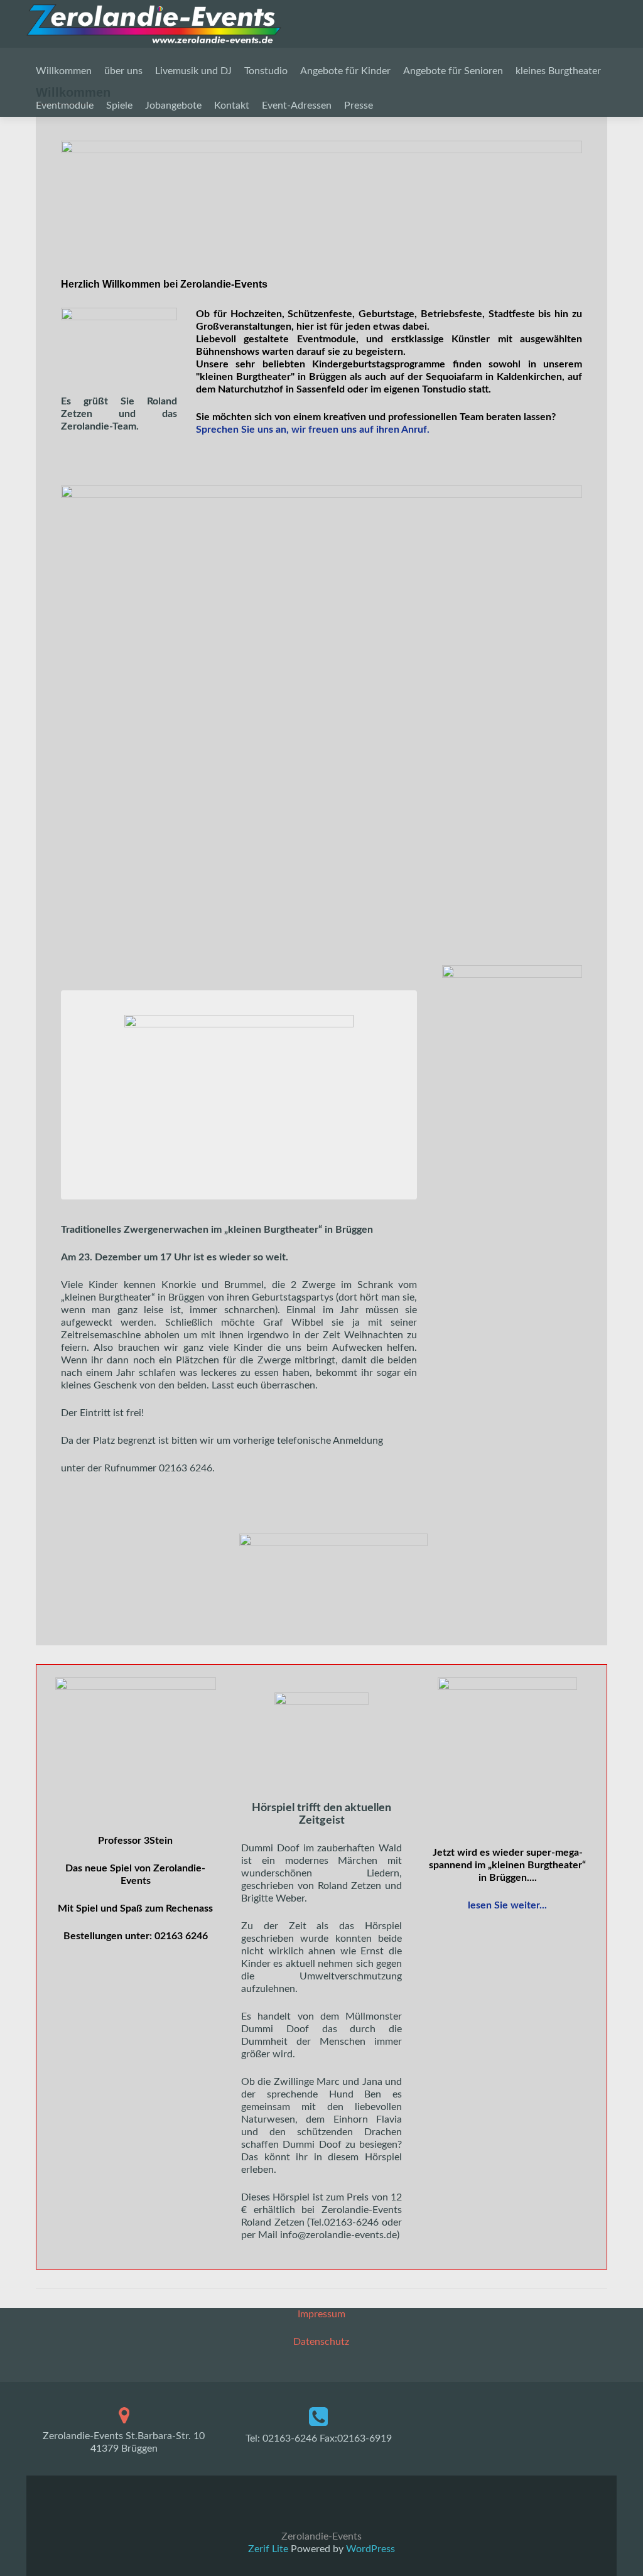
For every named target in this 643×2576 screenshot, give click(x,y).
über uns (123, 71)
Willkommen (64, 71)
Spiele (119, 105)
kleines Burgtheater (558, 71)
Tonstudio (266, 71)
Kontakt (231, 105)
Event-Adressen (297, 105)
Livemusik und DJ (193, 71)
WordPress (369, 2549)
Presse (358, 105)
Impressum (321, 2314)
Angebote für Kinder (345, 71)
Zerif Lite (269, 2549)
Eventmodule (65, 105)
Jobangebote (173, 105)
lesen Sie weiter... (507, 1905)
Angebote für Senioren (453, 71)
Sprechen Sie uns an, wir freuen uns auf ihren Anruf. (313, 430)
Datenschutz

◇ ◇ ◇ ◇ ◇ ◇ ◇

● **Task statement**:
Everything in the records that precede this task must be written out again exactly, except the pictures.

● **Reply**:
For every named target in this 643×2576 screenshot, give click(x,y).
über uns (123, 71)
Willkommen (64, 71)
Spiele (119, 105)
kleines Burgtheater (558, 71)
Tonstudio (266, 71)
Kontakt (231, 105)
Event-Adressen (297, 105)
Livemusik und DJ (193, 71)
WordPress (369, 2549)
Presse (358, 105)
Impressum (321, 2314)
Angebote für Kinder (345, 71)
Zerif Lite (269, 2549)
Eventmodule (65, 105)
Jobangebote (173, 105)
lesen Sie weiter... (507, 1905)
Angebote für Senioren (453, 71)
Sprechen Sie uns an, wir freuen uns auf ihren Anruf. (313, 430)
Datenschutz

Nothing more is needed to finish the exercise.